I’ve been using the Box-3pt command a lot more lately and I’ve noticed an odd/annoying behaviour with it. Rather than using the active c-plane to determine the ‘Height’ of the box (like the other box commands) it seems to create it’s own plane using the 3 points used to define the base rectangle. The problem with this is that the inferred plane is flipped depending on which direction you draw the points (ie clockwise or counter-clockwise). So a ‘height’ of positive x sometimes goes in the wrong direction. What’s more annoying, is that while the other box commands allow you to enter a number and then click on screen to define the direction, Box-3pt doesn’t have this option and is limited to extruding in the direction defined by the inferred plane.

Is this how the tool was intended to behave? Given the prompt is “height”, and the behaviour of the other options, this seems like a bug to me and the tool should be able to extrude a box upwards, regardless of if the base rectangle was constructed CW or CCW.

This is not a new issue either.

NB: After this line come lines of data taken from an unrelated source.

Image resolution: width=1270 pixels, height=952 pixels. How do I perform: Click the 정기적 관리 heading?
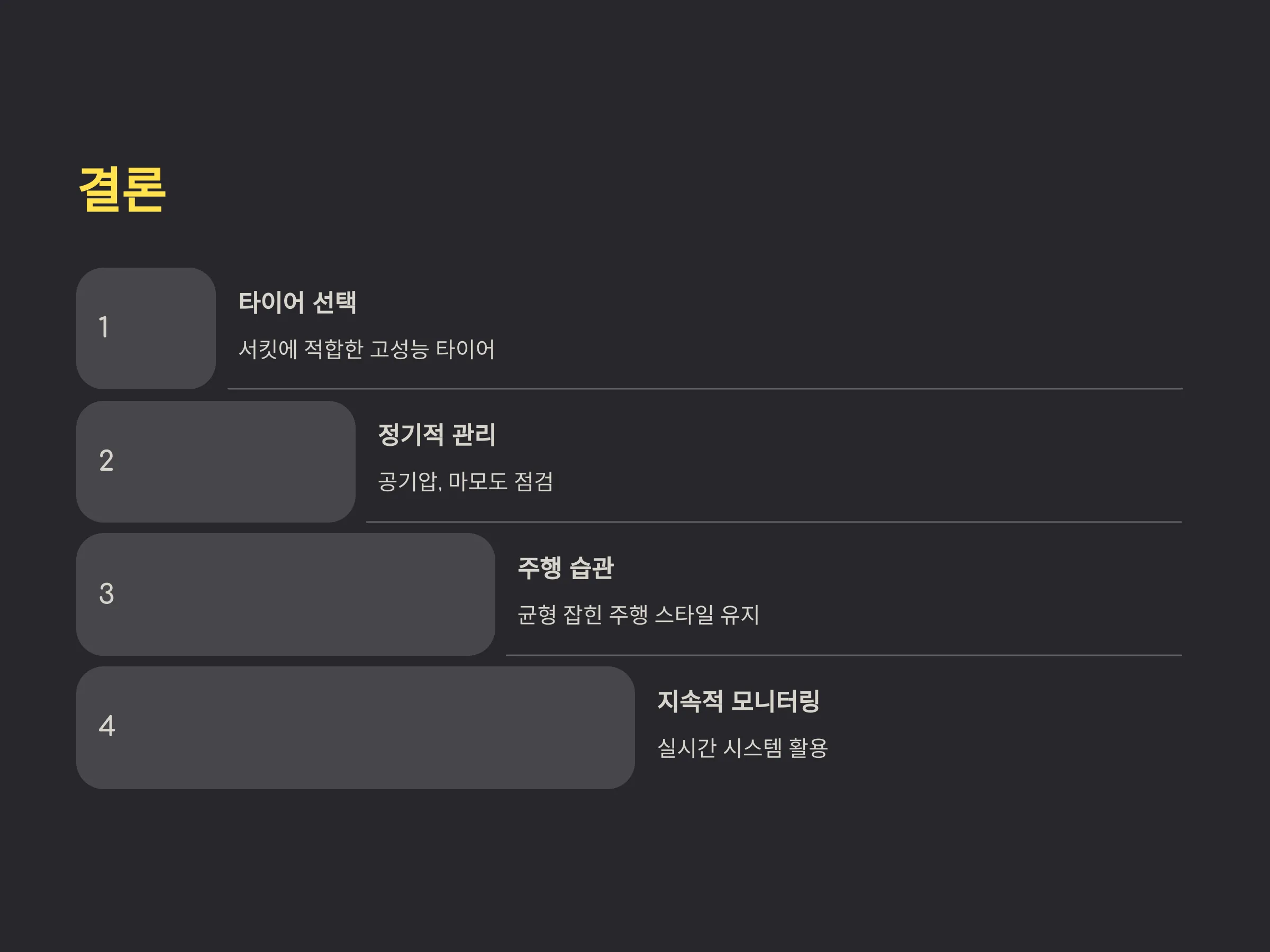point(437,435)
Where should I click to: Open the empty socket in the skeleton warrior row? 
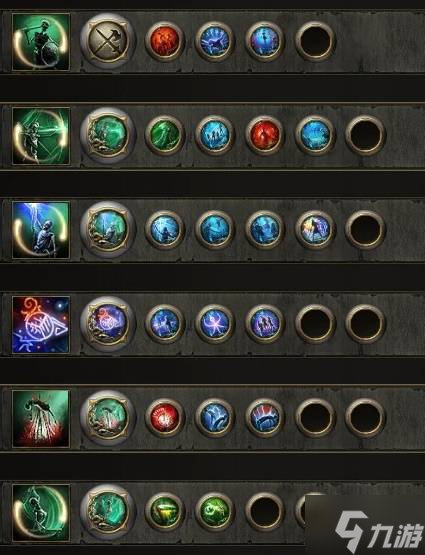[x=315, y=41]
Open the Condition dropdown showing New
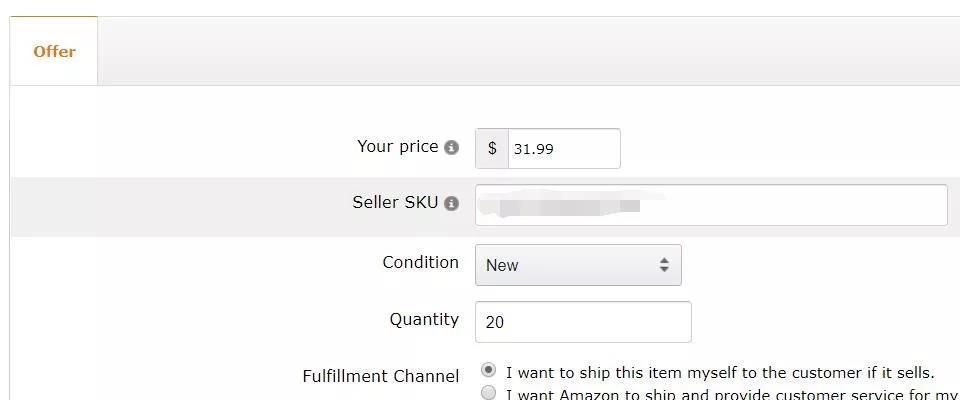 578,265
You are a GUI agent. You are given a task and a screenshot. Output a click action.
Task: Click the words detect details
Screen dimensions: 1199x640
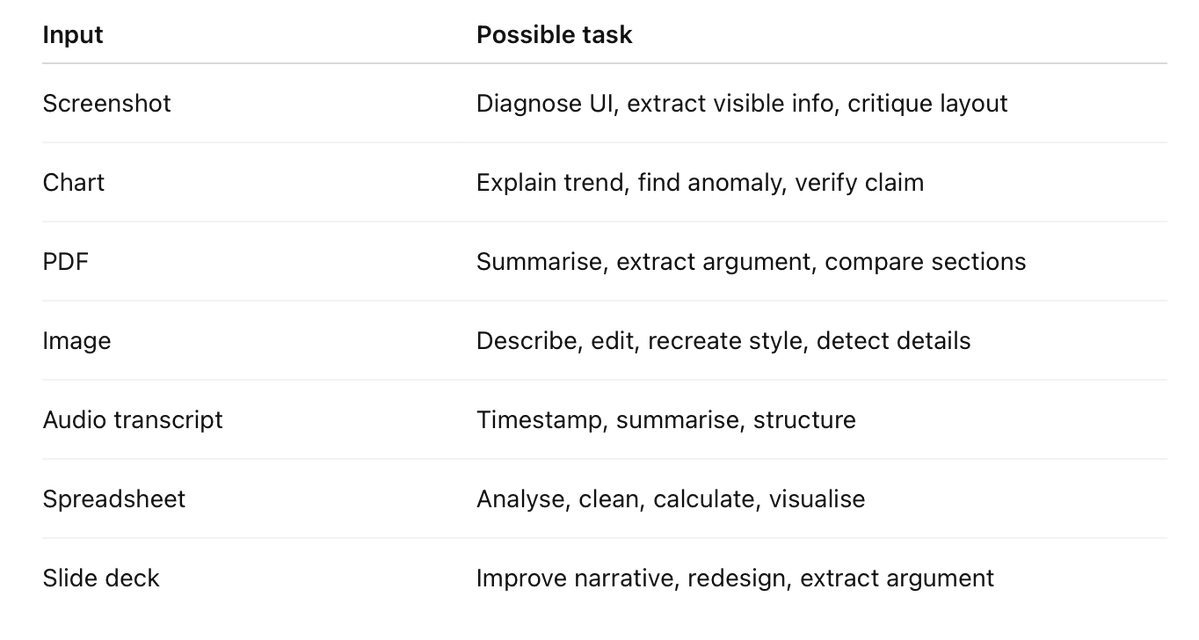tap(893, 340)
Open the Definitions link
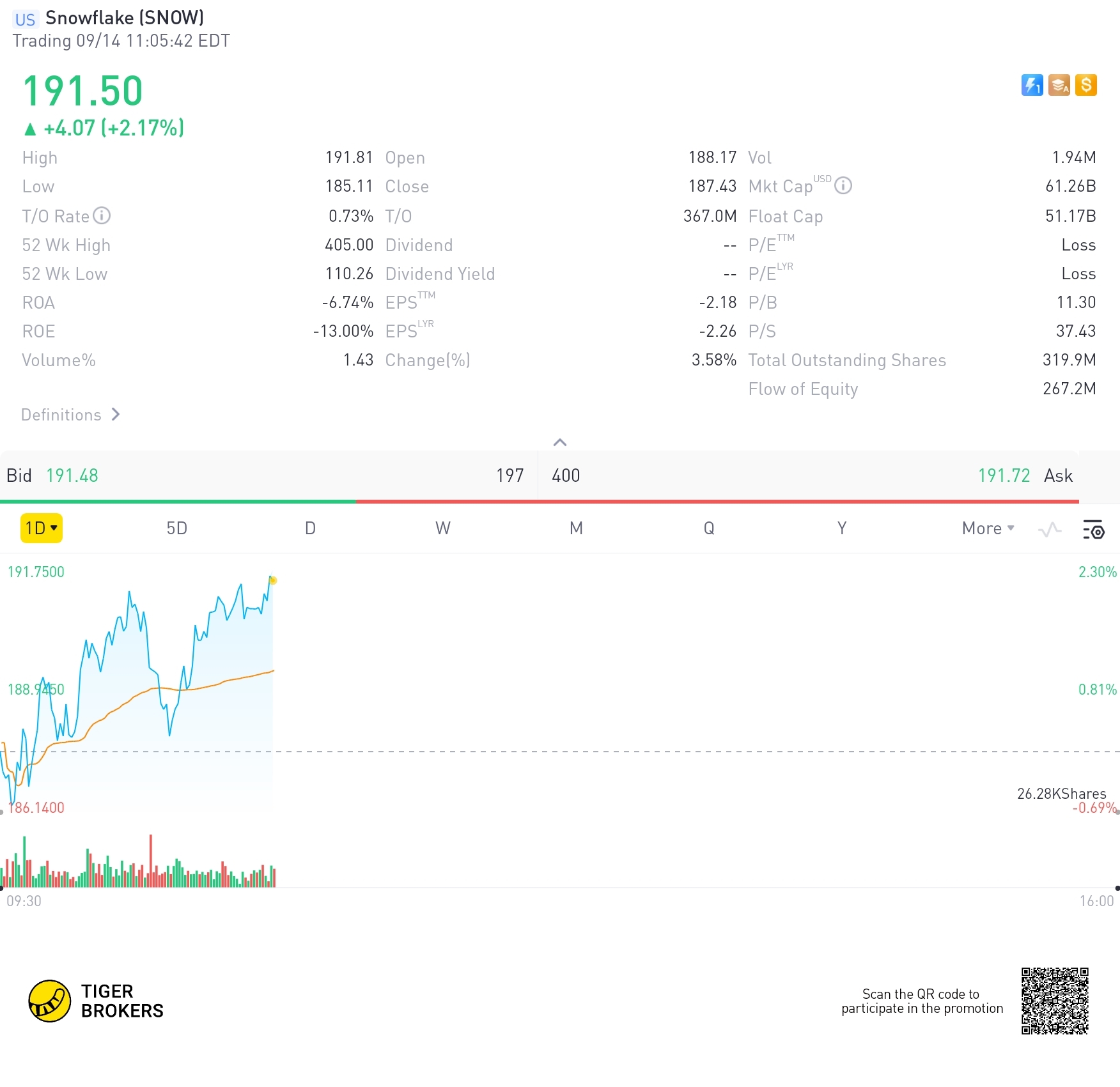 point(70,415)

Was first raised here:
https://discourse.mcneel.com/t/issue-box-3pt-height-counter-intuitive-behavior/121695
Although I don’t think they got as far as working out the cause of the odd behaviour.

Thanks, look forward to getting this one resolved.

It was actually also raise in the below posts and never resolved.
https://discourse.mcneel.com/t/wish-box-3point-height-always-in-wcs-direction/127495
https://discourse.mcneel.com/t/negative-height-in-box-3-point-height/70674
https://discourse.mcneel.com/t/bug-entering-dimensions-for-box/70342/6

Hello - as far as I know this is the designed behavior - keep in mind that the box base can be oriented any way in space and is not constrained to having the points picked on the CPlane.

-Pascal

Hi Pascal, thanks for the prompt response.
Is there any reason it was designed this way?

Other box methods give you an option to define the direction of the height to be either side of the cplane based on which side the cursor is on.

The current behaviour of Box 3pt means you need to remember which direction clicking results in which direction extruding, and limiting the order in which you have to select the points also limits the usefulness of the tool.

As a simple example:


If I want to create this white box aligned to the corner/edge of the orange box, I would

  • snap to the corner
  • snap to the edge
  • draw out the width
  • enter ‘1500’ for the height.

However, with this does not work with the way the tool is currently implemented. When I get to specifying the height, if I want to enter a value then I cannot also define the direction. The direction has been ‘locked’ based on the direction I moved the cursor when selecting the first 3 points.

This is contrary to the way almost every other command in Rhino seems to work. If I were to draw a 3pt rectangle, and then use the ‘extrude curve’ command, I could type a distance and then specify a direction, but for some reason the 3pt box command can’t.

The same constraint is an issue when creating a box with points that are not picked in the cplane.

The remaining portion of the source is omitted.